One of those tools that supports the decision to make a replacement investment, according to Roger da Rosa Godolphim, investments project manager for Braskem, is a "repo investment."
"You decide what equipment is obsolete and then you decide to buy a new one, but sometimes this is not an easy decision for the engineering team," Godolphim said, adding that the tool helps decision makers avoid some anxious feelings about their options.
He likened the process to replacing a car.
"We want to have a new or better car. It's the same with the guys in the field," Godolphim said in a presentation at the 9th Annual Chem/Petrochem and Refining Asset Reliability Conference held recently in Houston. "They want to have a better compressor, the newest one on the market. We put in some information about the old equipment, some information about the new equipment."

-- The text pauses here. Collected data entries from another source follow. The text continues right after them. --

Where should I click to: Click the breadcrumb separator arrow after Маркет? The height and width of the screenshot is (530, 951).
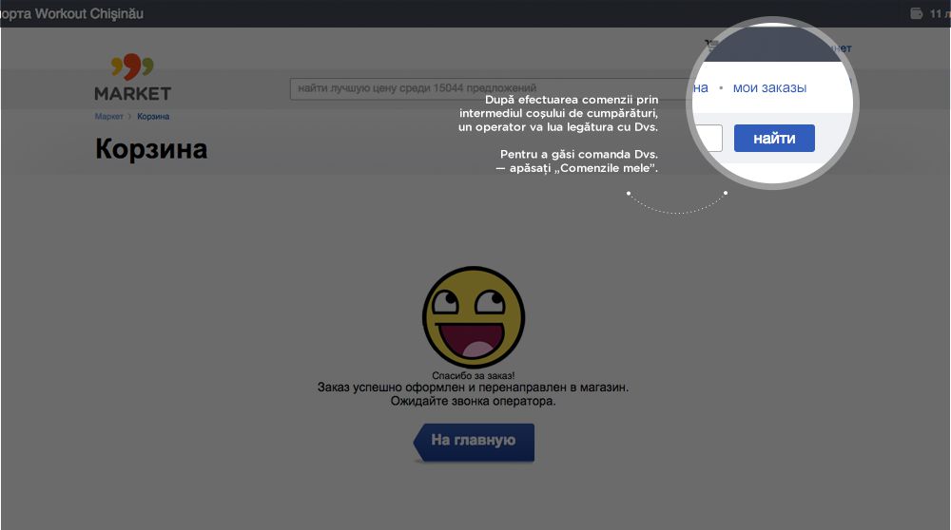(130, 117)
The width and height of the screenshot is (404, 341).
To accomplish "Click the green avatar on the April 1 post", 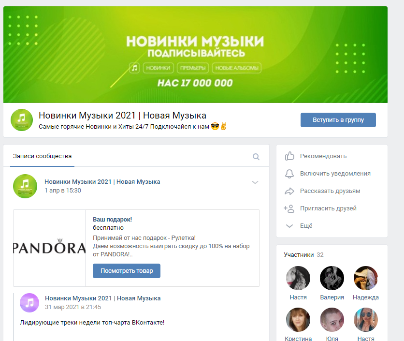I will pyautogui.click(x=25, y=185).
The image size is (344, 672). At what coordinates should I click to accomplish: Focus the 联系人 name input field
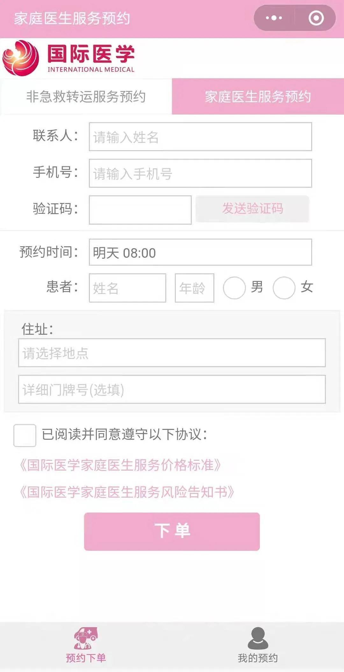click(x=200, y=137)
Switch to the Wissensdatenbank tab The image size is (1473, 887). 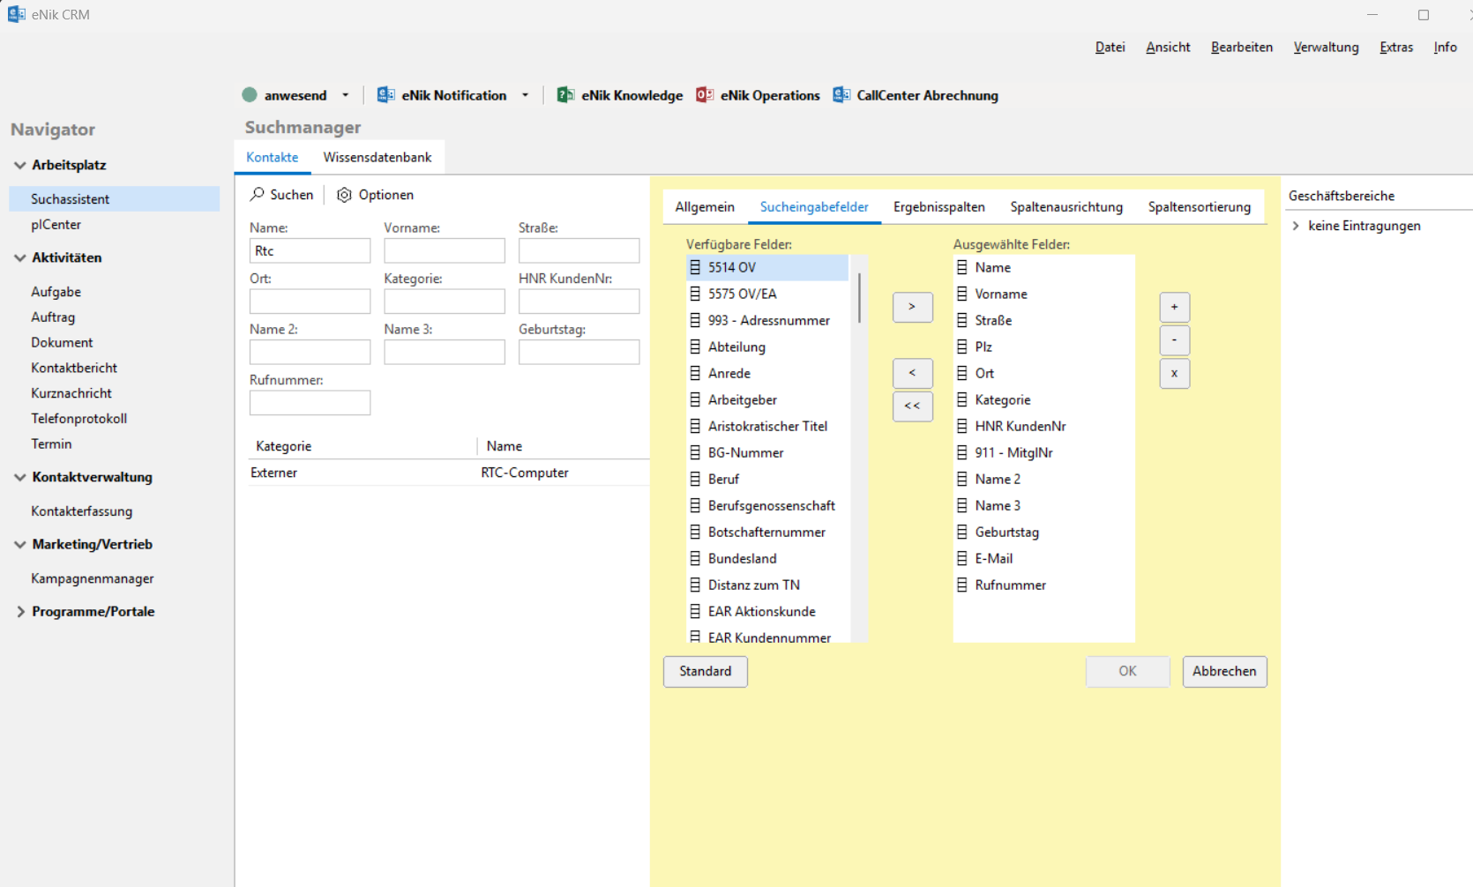(377, 157)
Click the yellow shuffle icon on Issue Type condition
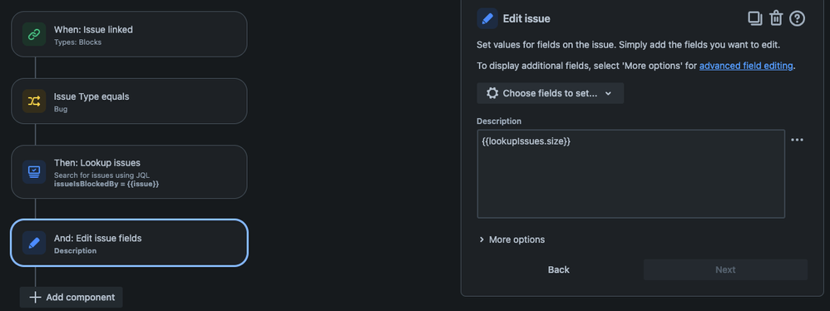830x311 pixels. point(34,101)
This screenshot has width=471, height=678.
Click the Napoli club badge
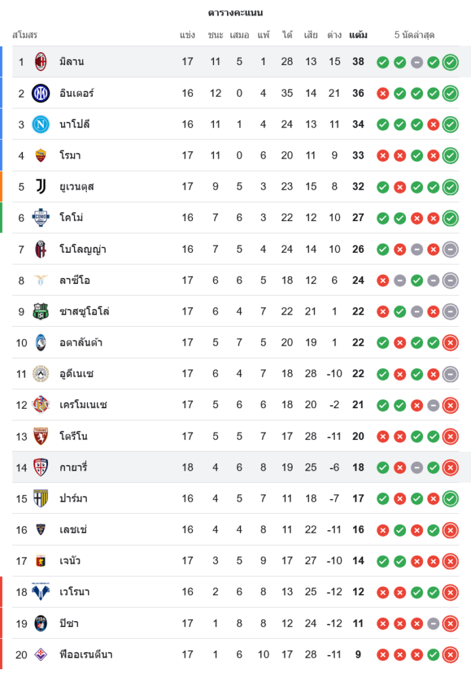(41, 124)
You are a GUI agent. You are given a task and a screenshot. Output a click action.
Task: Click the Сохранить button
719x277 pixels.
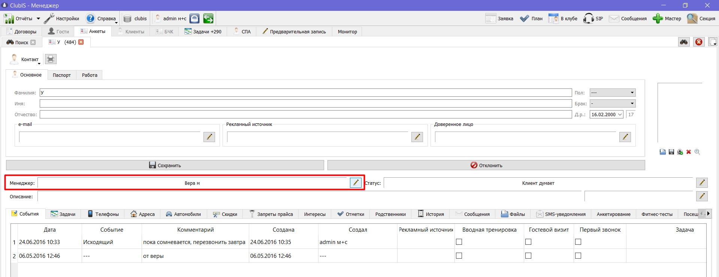click(x=165, y=165)
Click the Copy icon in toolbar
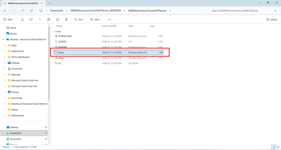 tap(31, 19)
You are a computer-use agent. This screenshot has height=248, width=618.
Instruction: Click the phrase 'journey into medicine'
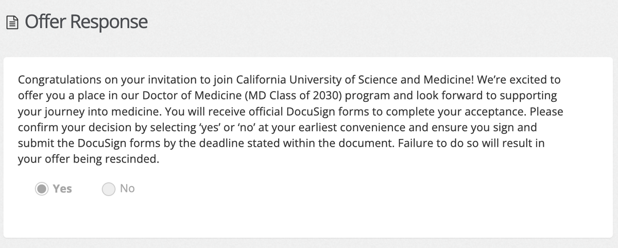click(x=82, y=112)
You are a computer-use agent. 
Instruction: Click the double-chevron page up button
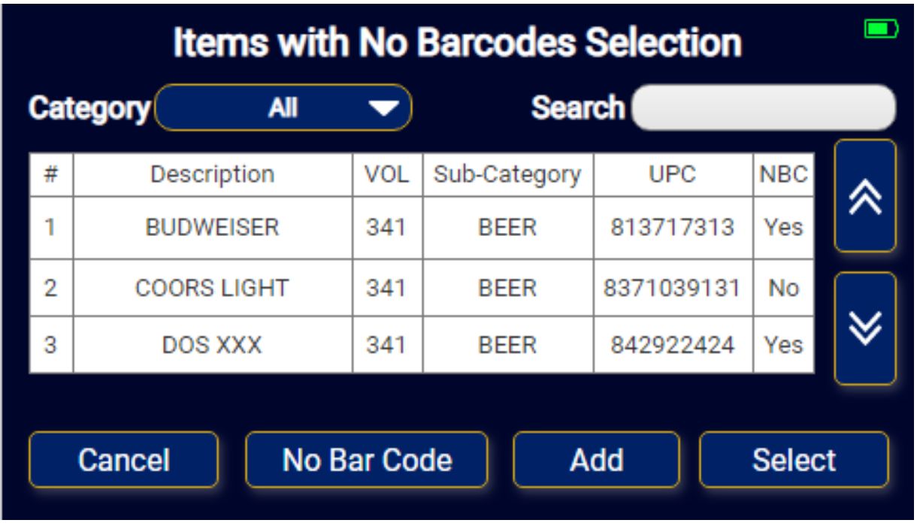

The repo investment tool will then "make the decision" whether it's better to maintain the existing equipment or to invest in new equipment, and personnel "don't have to do anything else," Godolphim said.
Godolphim noted Braskem has 10 multidisciplinary groups, including the pyrolysis furnace, large machines, electrical systems, industrial wastes efficiency, dilution steam, physical losses, energy efficiency, steam systems, caustic systems and oil/water separators.
"We have a reliability group that operations goes to -- operations engineers, process engineers -- all of these disciplines are discussed in all these systems," Godolphim said. "Each group does three presentations per year for managers, engineers and technicians involved with the issues."
Meeting notes are then sent to managers, engineers and technicians.
Godolphim said his company also applies a predictive strategy that consists of predictive systems leveling, focusing on predictive maintenance, identifying critical systems and bad actors, developing failure modes algorithms for critical equipment families from FMEA (failure mode and effects analysis) and other methods, monitoring equipment to prescriptively analyze the outcomes and, ultimately, make decisions.
"This is how we decide what project we're going to do and where we're going to invest," Godolphim said.
The digital transformation factor
"Everybody's talking about it and how we're going to do the IoT on our machines and how these machines are going to operate," Godolphim said of digital transformation in predictive maintenance and deliverables.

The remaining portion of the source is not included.